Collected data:
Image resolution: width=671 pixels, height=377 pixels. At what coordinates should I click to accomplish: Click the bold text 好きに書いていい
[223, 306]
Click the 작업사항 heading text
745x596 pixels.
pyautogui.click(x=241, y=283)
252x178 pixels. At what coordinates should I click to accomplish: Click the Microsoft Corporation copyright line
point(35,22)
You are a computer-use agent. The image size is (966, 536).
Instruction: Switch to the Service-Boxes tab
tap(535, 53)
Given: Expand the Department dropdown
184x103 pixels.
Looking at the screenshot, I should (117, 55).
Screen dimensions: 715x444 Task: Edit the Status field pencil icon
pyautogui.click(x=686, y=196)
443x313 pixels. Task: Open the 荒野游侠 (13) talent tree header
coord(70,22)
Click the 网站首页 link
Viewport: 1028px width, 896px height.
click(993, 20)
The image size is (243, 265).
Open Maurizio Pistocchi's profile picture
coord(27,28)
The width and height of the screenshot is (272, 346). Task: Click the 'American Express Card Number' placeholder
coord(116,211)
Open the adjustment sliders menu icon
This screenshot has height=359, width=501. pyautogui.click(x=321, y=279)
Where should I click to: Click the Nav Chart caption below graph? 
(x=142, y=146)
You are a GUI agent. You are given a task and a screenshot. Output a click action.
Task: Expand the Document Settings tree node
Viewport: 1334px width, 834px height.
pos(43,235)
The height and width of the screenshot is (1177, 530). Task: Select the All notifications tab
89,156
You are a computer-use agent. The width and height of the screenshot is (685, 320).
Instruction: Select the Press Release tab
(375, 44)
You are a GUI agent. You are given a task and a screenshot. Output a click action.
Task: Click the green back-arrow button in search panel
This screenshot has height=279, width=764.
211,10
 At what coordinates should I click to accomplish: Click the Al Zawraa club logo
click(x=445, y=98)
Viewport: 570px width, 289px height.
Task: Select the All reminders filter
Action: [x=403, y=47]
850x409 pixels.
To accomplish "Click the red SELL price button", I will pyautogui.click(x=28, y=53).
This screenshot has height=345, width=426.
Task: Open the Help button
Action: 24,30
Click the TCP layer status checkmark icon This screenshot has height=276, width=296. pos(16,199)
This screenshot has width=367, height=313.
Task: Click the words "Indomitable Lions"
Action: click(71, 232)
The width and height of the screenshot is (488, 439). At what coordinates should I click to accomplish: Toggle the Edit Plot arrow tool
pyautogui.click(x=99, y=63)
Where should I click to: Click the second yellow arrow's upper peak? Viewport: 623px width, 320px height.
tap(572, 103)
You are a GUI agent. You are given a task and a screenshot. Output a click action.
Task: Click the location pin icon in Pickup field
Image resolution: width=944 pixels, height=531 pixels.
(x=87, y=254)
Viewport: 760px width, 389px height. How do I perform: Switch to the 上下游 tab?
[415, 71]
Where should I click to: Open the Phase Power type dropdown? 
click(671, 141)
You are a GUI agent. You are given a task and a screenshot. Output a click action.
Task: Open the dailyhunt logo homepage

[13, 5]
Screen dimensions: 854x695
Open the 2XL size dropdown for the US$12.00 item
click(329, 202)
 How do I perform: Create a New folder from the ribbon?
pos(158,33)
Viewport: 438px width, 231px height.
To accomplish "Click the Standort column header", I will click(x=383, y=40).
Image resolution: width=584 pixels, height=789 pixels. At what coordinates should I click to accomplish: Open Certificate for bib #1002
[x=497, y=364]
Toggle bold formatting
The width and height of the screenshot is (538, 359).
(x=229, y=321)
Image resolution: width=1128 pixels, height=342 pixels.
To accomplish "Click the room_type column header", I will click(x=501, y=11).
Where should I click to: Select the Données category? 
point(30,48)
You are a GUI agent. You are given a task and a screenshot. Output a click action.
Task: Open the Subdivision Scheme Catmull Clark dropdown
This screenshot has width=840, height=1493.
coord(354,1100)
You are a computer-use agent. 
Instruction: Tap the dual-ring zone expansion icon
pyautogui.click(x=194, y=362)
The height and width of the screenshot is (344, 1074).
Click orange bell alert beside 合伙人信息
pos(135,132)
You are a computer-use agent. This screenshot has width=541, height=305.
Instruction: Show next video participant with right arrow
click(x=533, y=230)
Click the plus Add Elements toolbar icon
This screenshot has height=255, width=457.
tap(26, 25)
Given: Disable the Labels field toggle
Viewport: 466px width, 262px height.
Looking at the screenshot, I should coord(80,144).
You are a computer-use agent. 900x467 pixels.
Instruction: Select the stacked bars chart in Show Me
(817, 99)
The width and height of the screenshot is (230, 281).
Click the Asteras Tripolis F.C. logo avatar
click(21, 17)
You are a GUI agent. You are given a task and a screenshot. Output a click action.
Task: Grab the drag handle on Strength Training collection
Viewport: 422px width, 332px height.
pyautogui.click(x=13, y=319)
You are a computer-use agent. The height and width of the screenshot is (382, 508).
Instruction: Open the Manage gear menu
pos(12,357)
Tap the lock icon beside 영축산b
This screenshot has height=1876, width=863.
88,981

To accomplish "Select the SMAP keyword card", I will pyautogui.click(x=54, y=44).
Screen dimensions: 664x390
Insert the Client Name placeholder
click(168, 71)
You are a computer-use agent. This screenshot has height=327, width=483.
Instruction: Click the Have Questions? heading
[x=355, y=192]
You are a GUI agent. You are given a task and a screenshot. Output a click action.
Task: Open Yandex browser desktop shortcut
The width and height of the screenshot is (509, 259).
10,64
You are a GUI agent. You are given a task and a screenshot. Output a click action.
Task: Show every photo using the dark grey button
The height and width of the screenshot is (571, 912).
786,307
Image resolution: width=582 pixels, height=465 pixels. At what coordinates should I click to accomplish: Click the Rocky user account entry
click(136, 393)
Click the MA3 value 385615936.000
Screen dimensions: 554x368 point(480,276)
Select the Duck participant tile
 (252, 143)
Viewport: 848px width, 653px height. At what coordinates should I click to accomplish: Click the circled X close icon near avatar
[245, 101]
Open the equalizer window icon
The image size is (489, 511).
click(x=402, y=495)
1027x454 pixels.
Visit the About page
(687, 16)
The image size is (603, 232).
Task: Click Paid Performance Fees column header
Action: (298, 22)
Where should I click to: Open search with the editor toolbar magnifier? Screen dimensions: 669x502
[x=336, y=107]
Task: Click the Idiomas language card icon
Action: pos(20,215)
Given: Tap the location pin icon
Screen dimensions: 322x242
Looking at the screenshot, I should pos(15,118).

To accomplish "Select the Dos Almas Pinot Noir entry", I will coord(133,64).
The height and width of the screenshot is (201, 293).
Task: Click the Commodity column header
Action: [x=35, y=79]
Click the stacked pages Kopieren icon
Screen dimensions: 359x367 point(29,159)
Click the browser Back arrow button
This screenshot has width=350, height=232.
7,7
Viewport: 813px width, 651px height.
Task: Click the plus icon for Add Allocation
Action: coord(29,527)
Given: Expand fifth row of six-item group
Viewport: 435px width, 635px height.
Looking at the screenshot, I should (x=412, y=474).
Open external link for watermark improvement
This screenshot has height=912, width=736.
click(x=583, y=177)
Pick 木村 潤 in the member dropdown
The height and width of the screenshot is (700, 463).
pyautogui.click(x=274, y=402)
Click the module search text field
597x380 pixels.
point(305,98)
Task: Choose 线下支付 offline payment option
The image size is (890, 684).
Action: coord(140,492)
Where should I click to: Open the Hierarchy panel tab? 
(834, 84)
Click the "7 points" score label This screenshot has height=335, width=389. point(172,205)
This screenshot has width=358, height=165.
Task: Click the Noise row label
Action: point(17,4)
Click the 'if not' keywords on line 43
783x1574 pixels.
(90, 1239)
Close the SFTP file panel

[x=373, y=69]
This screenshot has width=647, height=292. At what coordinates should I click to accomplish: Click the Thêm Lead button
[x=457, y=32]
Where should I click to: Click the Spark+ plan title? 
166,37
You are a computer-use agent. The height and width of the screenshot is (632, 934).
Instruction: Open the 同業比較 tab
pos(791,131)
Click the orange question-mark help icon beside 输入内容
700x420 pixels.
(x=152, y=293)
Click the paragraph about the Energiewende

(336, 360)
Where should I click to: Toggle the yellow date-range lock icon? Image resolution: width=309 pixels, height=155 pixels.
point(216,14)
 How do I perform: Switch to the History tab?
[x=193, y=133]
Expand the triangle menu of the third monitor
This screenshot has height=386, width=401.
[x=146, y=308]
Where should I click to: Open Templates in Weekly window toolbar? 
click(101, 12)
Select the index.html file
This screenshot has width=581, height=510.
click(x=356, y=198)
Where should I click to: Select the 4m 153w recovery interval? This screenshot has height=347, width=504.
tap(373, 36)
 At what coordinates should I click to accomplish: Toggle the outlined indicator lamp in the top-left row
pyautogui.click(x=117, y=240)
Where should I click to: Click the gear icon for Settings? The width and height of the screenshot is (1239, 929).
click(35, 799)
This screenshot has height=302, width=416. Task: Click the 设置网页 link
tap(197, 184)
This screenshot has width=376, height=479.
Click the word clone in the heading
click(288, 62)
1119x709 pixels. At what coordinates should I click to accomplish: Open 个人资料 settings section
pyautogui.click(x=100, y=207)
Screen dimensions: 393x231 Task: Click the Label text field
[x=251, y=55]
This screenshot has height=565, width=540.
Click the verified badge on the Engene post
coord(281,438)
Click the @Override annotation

* _Problem_
Go through the records above and return every line that holds the string "browser".

* _Written solution_
Task: Open Yandex browser desktop shortcut
Click the browser Back arrow button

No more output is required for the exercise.